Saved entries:
════════
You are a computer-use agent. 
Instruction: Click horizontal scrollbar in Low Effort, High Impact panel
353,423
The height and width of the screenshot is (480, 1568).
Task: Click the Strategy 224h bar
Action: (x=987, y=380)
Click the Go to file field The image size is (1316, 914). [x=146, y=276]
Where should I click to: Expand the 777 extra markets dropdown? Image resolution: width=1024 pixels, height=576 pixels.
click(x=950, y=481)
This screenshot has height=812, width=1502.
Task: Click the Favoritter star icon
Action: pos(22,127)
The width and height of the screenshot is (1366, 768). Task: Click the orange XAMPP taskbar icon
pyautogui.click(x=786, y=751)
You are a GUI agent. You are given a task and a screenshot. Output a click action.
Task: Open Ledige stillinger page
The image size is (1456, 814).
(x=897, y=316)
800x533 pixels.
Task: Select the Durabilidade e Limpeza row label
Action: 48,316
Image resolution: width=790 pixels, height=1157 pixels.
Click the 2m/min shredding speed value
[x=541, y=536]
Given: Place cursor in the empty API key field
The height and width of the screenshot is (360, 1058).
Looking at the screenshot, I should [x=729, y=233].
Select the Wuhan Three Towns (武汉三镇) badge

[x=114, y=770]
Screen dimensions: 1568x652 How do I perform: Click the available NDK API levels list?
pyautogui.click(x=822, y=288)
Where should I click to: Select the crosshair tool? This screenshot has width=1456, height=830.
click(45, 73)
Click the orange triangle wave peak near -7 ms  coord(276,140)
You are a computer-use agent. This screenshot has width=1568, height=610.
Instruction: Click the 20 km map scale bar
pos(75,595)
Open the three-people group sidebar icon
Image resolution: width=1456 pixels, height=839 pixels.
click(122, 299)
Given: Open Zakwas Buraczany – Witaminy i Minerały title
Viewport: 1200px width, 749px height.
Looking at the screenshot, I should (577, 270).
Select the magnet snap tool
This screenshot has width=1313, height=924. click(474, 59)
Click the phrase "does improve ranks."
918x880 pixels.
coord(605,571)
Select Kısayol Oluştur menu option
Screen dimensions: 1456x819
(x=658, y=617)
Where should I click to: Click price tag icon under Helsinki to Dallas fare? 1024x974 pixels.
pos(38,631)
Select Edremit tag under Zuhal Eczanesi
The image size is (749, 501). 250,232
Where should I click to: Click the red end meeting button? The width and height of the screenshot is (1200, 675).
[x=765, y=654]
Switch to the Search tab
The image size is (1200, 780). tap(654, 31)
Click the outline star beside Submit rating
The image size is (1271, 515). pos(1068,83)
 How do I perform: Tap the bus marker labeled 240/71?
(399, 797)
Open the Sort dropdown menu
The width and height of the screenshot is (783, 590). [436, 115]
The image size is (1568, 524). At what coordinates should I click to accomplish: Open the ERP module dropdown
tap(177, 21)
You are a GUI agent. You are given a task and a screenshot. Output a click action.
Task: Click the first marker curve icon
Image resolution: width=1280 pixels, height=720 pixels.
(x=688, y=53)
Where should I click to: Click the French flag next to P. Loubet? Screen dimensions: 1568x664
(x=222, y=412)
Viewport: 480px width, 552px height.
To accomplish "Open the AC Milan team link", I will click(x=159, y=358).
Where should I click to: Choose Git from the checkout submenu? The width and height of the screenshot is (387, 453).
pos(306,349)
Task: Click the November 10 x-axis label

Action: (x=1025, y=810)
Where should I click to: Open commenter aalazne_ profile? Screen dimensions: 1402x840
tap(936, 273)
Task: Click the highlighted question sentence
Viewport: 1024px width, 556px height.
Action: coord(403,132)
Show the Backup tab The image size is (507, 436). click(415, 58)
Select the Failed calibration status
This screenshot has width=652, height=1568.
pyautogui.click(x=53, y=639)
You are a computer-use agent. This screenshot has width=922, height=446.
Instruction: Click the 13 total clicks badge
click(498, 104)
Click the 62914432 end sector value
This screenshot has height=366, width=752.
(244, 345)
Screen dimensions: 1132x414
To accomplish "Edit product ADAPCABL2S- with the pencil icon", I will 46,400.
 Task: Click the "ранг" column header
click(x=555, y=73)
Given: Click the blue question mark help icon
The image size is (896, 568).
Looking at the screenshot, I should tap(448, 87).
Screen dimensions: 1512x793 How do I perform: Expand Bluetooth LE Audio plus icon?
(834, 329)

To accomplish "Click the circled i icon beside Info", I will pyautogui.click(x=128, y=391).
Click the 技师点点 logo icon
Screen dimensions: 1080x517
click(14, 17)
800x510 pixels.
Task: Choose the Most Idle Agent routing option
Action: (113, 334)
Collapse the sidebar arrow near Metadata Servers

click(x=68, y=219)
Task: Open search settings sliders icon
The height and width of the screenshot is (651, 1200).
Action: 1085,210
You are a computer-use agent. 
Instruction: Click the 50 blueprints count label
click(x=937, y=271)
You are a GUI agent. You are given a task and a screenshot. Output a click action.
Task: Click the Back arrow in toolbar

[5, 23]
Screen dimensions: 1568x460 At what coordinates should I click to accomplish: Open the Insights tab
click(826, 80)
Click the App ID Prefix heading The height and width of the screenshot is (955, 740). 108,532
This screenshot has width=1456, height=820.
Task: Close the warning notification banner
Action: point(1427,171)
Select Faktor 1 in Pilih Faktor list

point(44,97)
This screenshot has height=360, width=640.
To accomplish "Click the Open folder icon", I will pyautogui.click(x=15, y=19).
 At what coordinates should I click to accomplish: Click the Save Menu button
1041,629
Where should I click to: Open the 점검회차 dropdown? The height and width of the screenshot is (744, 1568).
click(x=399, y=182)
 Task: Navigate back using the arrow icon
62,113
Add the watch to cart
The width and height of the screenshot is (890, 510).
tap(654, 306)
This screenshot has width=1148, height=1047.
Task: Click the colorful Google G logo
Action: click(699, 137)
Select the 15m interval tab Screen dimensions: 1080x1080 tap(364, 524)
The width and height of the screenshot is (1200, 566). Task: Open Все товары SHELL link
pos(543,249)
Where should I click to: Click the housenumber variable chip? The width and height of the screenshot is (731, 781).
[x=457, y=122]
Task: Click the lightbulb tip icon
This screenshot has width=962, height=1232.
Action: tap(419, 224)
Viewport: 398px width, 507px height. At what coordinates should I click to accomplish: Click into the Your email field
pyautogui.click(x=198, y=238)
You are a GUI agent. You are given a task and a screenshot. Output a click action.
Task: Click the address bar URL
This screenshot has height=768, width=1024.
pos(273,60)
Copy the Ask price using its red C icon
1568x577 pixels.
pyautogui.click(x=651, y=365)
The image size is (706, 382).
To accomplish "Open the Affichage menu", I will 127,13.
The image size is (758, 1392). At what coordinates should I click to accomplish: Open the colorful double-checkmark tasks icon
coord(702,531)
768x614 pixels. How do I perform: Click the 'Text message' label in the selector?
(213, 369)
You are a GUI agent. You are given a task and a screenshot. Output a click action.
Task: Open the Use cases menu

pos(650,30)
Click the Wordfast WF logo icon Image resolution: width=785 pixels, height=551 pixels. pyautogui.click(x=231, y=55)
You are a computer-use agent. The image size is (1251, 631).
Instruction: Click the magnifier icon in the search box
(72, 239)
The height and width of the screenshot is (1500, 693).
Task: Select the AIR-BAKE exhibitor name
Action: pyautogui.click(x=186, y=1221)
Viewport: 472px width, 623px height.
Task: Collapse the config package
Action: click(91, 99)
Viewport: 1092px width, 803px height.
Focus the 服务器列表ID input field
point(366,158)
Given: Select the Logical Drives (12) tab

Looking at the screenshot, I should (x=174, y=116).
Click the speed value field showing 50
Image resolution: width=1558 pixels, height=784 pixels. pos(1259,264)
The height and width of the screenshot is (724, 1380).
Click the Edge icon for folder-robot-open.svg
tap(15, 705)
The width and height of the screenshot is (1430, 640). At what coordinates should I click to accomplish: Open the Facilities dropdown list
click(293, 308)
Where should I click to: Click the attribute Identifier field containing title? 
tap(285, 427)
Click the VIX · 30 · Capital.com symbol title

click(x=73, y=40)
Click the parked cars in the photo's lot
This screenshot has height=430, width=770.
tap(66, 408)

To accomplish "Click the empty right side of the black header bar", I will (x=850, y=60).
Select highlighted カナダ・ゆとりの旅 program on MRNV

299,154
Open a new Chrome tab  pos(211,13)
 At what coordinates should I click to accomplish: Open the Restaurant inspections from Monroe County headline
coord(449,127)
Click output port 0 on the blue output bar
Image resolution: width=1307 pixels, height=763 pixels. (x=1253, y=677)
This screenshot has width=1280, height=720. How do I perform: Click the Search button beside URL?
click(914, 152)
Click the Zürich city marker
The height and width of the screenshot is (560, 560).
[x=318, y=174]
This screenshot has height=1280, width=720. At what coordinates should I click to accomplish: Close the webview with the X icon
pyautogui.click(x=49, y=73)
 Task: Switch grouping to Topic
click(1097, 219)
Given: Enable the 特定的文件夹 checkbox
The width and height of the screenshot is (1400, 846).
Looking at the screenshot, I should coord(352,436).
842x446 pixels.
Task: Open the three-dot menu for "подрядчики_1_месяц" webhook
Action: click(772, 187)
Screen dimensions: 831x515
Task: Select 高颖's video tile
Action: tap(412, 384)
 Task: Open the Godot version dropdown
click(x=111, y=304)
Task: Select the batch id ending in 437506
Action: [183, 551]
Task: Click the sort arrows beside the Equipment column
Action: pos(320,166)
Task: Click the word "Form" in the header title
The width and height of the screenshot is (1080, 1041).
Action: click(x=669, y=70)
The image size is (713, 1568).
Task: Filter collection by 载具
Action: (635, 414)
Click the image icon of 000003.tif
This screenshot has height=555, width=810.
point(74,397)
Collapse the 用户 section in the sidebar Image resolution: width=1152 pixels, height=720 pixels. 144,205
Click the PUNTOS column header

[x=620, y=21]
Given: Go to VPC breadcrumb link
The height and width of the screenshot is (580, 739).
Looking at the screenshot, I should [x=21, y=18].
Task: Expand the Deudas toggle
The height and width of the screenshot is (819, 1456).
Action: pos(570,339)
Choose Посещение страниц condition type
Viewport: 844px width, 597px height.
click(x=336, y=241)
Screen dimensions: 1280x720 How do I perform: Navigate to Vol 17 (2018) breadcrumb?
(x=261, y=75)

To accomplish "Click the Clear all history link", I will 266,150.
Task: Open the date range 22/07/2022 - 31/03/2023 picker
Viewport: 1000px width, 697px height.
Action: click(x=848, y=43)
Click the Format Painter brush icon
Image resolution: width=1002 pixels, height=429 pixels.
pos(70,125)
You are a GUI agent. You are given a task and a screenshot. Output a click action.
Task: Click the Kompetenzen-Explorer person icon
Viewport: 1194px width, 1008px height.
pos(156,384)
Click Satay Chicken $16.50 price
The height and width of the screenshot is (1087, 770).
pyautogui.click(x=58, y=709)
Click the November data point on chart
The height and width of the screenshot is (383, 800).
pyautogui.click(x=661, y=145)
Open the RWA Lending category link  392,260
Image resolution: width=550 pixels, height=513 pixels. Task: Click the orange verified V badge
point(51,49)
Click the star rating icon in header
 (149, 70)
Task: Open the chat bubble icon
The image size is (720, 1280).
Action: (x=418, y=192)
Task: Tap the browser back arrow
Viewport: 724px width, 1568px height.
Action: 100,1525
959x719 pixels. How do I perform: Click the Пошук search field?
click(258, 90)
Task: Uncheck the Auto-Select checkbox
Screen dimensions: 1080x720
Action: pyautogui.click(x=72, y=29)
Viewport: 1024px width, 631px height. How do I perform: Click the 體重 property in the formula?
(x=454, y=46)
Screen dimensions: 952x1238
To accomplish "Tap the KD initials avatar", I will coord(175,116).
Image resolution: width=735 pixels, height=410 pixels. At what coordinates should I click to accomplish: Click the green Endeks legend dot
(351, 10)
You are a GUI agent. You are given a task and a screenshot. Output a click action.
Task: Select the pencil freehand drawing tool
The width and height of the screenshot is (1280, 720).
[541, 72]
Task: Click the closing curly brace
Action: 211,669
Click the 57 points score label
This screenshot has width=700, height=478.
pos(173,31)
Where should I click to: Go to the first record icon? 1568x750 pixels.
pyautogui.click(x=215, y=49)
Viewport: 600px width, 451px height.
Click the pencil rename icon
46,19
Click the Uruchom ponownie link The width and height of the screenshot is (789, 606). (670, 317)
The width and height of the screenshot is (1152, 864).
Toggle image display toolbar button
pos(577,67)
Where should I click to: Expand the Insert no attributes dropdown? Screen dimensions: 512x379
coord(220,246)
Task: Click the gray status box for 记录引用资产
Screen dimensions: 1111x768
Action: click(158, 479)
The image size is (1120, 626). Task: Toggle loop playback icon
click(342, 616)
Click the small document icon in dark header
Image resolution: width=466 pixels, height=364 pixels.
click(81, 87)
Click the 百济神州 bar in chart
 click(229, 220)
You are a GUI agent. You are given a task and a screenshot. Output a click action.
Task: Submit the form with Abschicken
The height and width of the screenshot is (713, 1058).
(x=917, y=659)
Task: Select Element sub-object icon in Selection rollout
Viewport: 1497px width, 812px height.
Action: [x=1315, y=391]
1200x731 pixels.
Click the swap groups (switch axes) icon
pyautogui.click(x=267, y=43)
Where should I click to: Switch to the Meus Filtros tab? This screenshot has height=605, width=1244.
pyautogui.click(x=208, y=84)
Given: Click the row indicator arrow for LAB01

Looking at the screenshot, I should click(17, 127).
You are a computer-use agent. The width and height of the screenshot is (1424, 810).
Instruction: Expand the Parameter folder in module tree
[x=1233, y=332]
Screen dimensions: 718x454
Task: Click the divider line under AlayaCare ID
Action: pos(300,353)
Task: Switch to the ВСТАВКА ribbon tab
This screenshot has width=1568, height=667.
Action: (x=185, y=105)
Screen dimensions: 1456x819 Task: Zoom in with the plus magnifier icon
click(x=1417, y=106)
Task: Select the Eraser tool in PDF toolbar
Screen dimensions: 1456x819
════════
Where a line of the records contains the word "computer", copy that line.

Written reply:
You are a computer-use agent. 
You are a computer-use agent. This screenshot has width=1568, height=610.
You are a computer-use agent. This screenshot has width=922, height=446.
You are a computer-use agent. 
You are a computer-use agent. The image size is (1251, 631).
You are a computer-use agent. The width and height of the screenshot is (1424, 810).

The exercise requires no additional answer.